I have never enjoyed having acquaintances. While I love spending time with humans, I’m an introvert and social interactions require a lot of energy. I don’t like crowds and I don’t like talking to people I don’t know. Meeting new people is not a fun activity for me. I need a lot of alone time. So I don’t like spending my precious time-with-people with people I don’t love. I like one-on-one convos and tiny gatherings of my nearest and dearest. It’s been this way for most of my life. I don’t put much (any) effort into maintaining acquaintance-level relationships. For the most part, either I’m all in or we haven’t talked in years.

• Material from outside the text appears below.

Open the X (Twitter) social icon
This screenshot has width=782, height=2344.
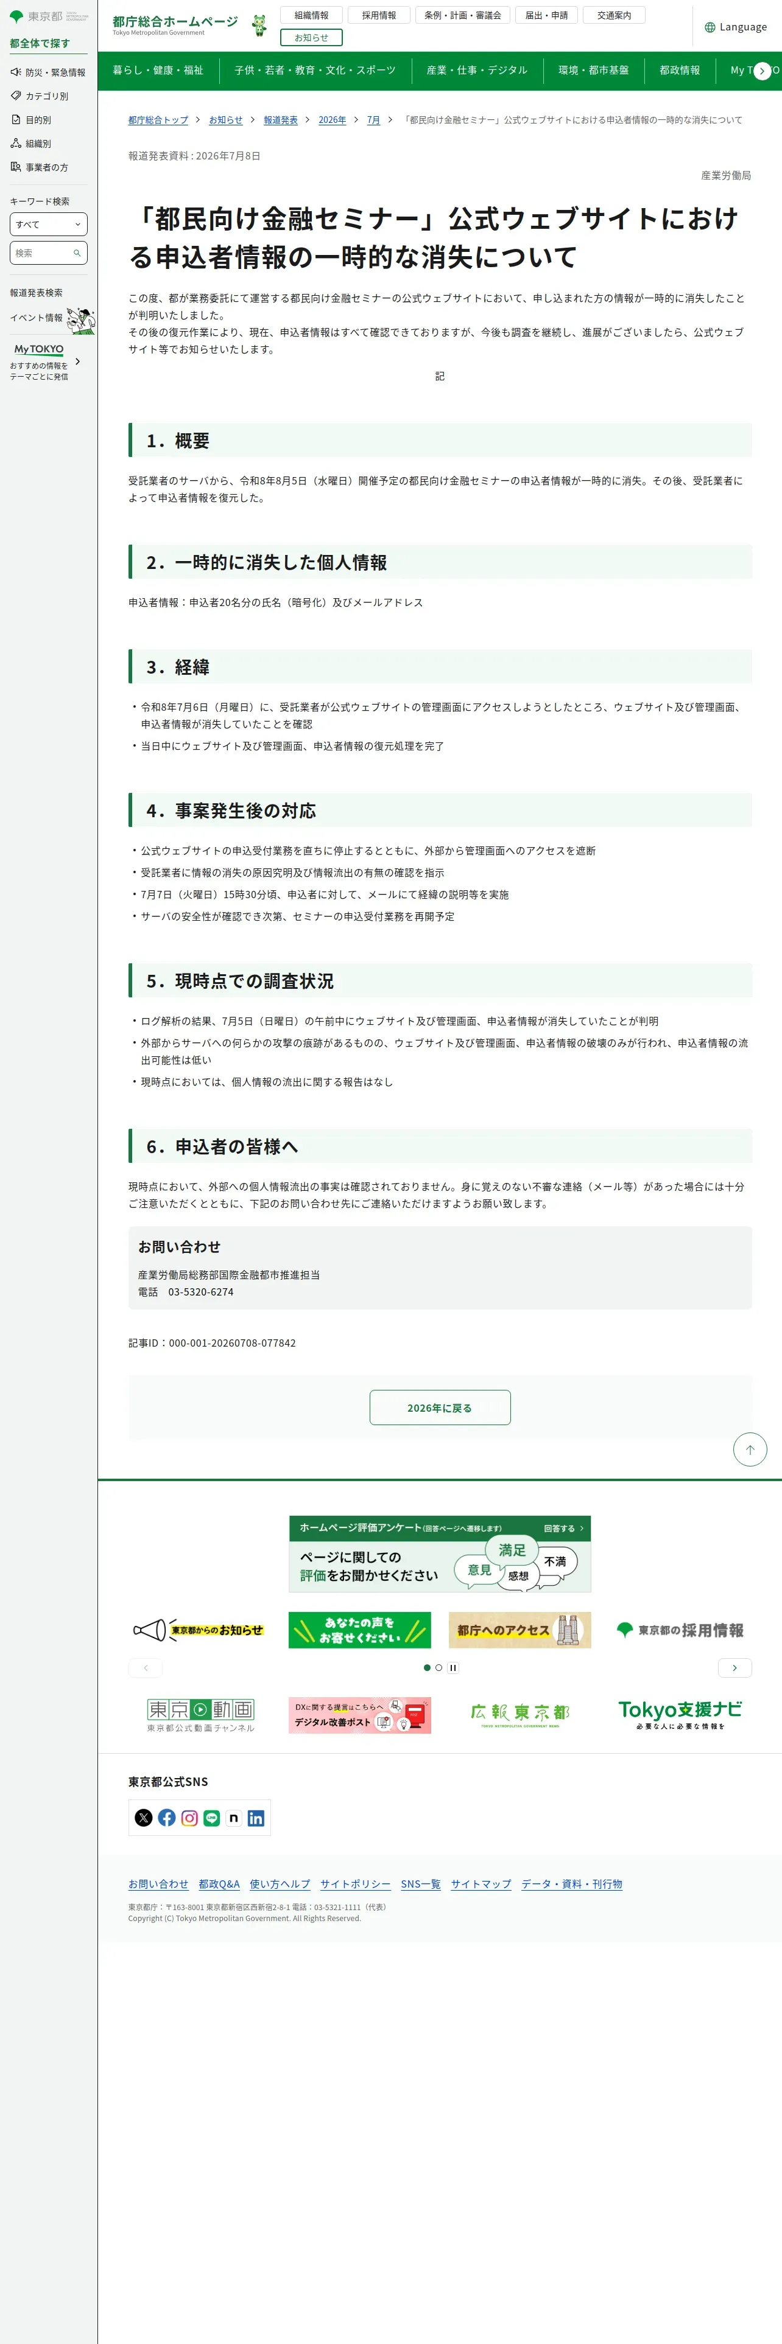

Recently, though, something strange, delightful, and new has happened: I have internet friends. In reality, they are more like acquaintances. But internet acquaintances doesn’t have a nice ring to it. And whereas relationships with people I consider acquaintances in real life have always felt exhausting and limiting, relationships with my bookish internet friends bring me so much joy.
They aren’t people I know intimately, or who I’d turn to in a crisis. These bookish internet friends of mine don’t call me crying, and I don’t text them at 2 a.m. when I can’t sleep. We don’t know each other’s relationship histories. Lots of people do have interest friends like this — which is wonderful! But it’s the fact that these relationships are not that that makes them so exciting to me. I understand the value of intimate friendships, whether they happen online or IRL. But I’ve never understood the importance of less intimate relationships, or why anyone would seek them out. Until now, I thought they just weren’t for me. How wrong I was.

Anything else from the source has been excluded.